▶ [Problem to solve]: Please return the data word for word and leave out any picture it contains.

▶ [Provided records]:
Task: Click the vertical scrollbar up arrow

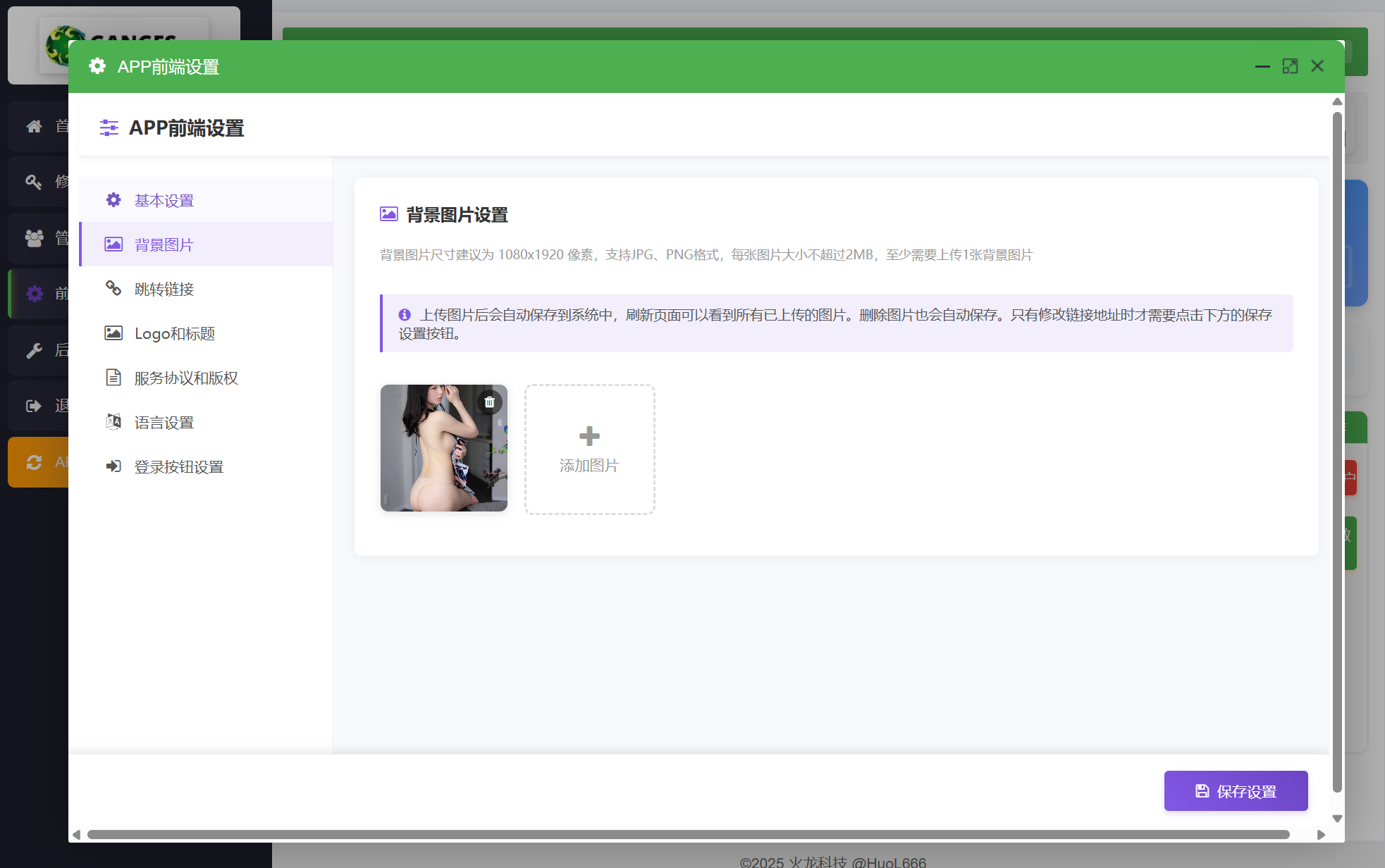Action: (x=1337, y=102)
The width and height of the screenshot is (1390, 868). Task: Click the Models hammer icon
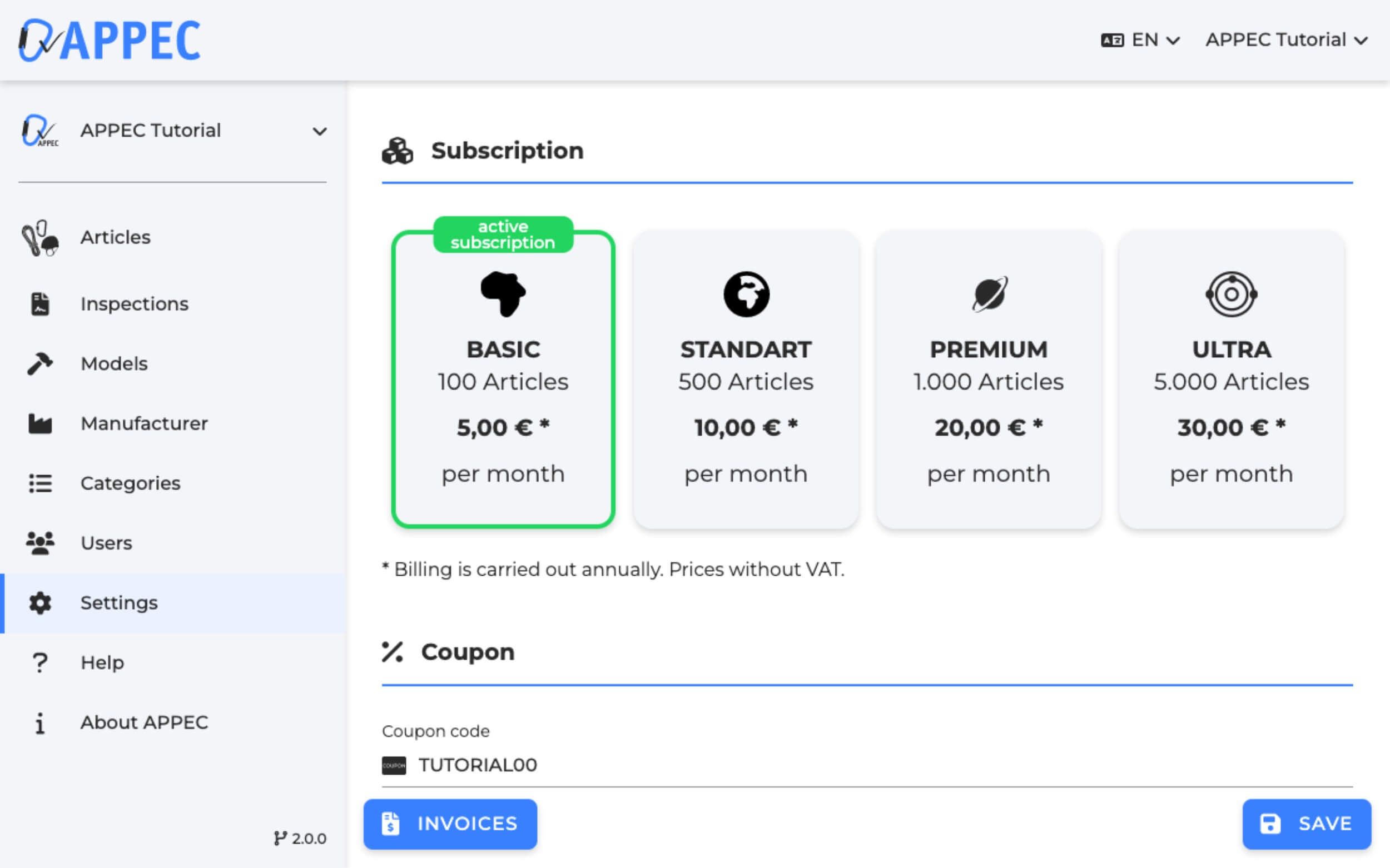click(x=39, y=363)
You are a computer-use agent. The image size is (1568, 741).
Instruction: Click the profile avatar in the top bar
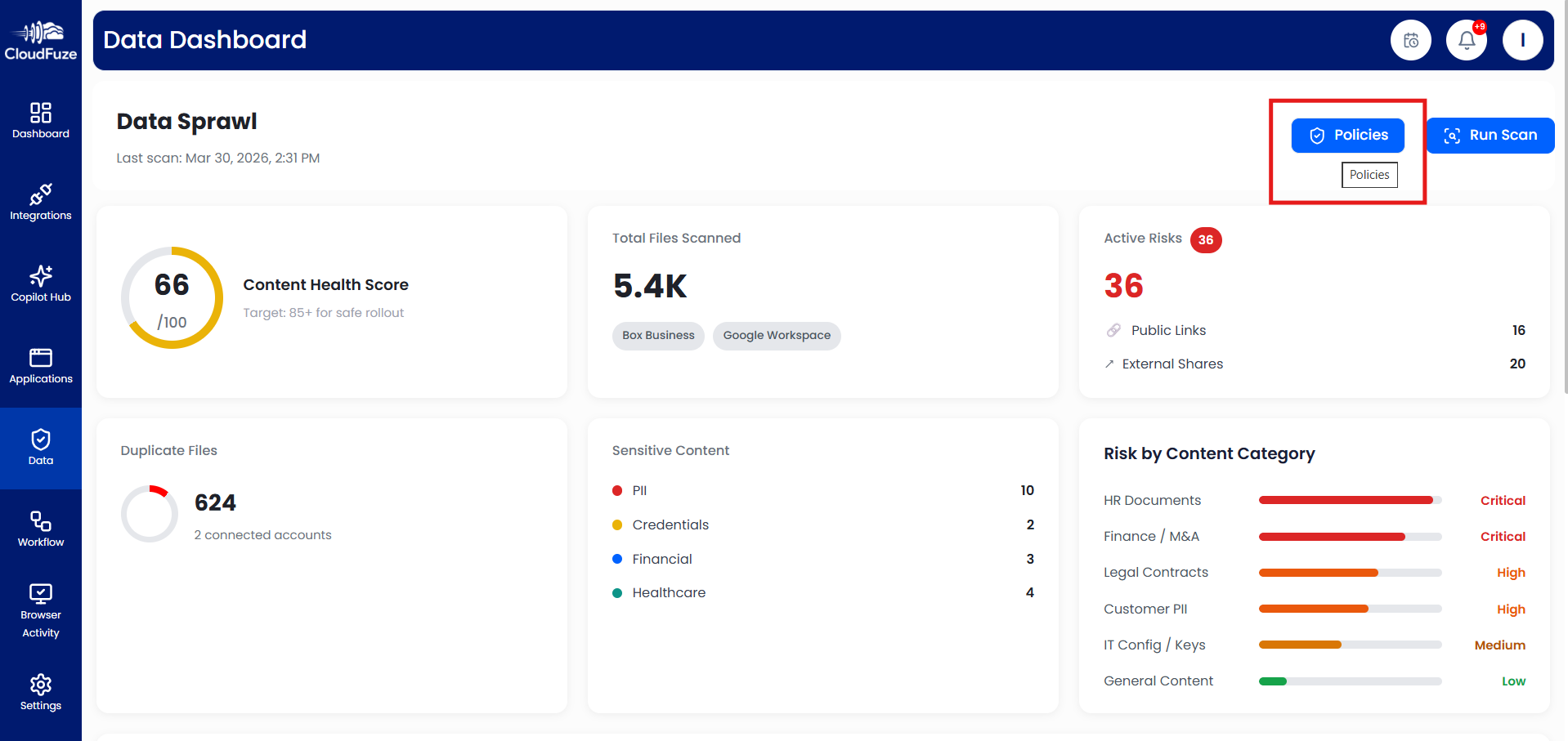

▶ [Written solution]:
Task: Click the vertical scrollbar up arrow

Action: (x=1337, y=102)
The width and height of the screenshot is (1390, 868). Task: Click the Models hammer icon
click(x=39, y=363)
You are a computer-use agent. The image size is (1568, 741).
Instruction: Click the profile avatar in the top bar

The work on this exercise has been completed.